Information supplied section start

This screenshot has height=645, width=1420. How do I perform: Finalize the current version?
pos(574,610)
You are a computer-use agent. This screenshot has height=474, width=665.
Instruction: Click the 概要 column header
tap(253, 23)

Information supplied section end

== To do ==
Word for word, copy out all of the data shown above.

== Solution ==
This screenshot has height=645, width=1420. How do I perform: Finalize the current version?
pos(574,610)
You are a computer-use agent. This screenshot has height=474, width=665.
Instruction: Click the 概要 column header
tap(253, 23)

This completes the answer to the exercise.